A l'Ehpad (établissement d’hébergement pour personnes âgées dépendantes) Vilanova de Corbas, près de Lyon, le personnel a fait le choix de vivre 24 heures sur 24 avec les 108 pensionnaires. Un choix de confinement pour préserver leur vie mais le lien avec les familles n'est pas rompu.
Alors que le Coronavirus commence à faire des victimes parmi les personnes âgées au sein des maisons de retraite, un Ehpad de la Métropole de Lyon a pris les devants....
"En ces temps de confinement, d'isolement social, ici nous avons pris la décision de rester en permanence dans la maison pendant 2 semaines. Tout d'abord, en qualité de directrice je remercie toutes les femmes et hommes qui se dévouent pour les résidents (...).

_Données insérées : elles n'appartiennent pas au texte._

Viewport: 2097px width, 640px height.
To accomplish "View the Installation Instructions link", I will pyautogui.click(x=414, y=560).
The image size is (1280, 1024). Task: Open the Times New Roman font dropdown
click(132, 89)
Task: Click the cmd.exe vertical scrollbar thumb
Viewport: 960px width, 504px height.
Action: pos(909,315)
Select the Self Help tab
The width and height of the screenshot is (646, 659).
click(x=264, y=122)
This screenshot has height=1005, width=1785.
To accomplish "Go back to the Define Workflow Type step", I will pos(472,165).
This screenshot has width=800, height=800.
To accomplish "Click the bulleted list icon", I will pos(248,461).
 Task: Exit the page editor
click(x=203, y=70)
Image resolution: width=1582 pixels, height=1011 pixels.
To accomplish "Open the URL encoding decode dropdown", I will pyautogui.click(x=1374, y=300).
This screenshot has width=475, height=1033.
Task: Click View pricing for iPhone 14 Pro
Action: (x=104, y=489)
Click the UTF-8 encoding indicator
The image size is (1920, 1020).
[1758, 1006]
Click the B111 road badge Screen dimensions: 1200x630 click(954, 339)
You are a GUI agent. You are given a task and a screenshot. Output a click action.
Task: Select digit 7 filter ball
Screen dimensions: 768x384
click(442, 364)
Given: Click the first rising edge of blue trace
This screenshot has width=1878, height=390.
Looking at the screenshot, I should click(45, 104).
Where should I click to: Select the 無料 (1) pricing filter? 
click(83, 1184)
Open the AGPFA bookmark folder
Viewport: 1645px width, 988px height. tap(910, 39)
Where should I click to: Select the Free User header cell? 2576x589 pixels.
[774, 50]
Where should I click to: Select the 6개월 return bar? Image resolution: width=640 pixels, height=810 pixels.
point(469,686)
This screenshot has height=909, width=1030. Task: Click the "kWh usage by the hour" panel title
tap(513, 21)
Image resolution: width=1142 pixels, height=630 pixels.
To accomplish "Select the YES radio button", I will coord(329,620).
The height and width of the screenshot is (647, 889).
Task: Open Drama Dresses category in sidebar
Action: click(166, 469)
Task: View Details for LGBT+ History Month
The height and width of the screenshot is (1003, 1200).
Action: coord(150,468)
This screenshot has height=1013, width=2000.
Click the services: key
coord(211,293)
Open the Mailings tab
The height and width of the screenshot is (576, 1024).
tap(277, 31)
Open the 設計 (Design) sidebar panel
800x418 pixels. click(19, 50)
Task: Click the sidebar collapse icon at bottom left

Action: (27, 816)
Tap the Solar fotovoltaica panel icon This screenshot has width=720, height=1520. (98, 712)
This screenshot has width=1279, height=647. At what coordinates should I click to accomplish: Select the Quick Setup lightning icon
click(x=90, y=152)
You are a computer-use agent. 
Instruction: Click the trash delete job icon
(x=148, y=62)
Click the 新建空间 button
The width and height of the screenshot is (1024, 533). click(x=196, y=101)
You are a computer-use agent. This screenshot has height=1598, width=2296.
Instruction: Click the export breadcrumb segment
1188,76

Les 29 personnes volontaires pour rester confiner, loin de chez eux et de leur famille. Vous êtes superbes !" Le confinement de l'Ehpad Vilanova a débuté le 18 mars au matin par ce long message posté sur Facebook.
Solution radicale dans la lutte contre le Covid-19
Depuis le mercredi 18 mars, l'Ehpad Vilanova de Corbas, au sud-est de Lyon, s'est donc placé en confinement total. "Une solution radicale dans la lutte contre le Covid-19". Une partie du personnel a décidé de rester auprès des 108 pensionnaires durant les 15 jours du confinement. Une adhésion spontanée. Ce matin-là nous sommes arrivés avec nos sacs de couchage et nos valises pour rester auprès des résidents, explique la directrice de l'institution.Elle a installé un lit dans son bureau. "Mais nous ne manquons pas de place," résume-t-elle. Et si le confinement devait durer plus que quinze jours ? "On a voté à main levée, et nous avons pris la décision aujourd'hui même de tenir jusqu'au 8 avril," annonce-t-elle, "ouvrir les portes avant c'est trop tôt !" Et de préciser "mais si c'est trop dur, ceux qui voudront partir avant le pourront...Ils doivent se sentir libres de rester ou de partir! Ce n'est pas l'Hôtel California ici !" ajoute la dynamique directrice avec humour. Une jeune quinquagénaire qui ne mâche pas ses mots.Le personnel doit se sentir libre de rester ou de partir... Ce n'est pas l'Hôtel California ici !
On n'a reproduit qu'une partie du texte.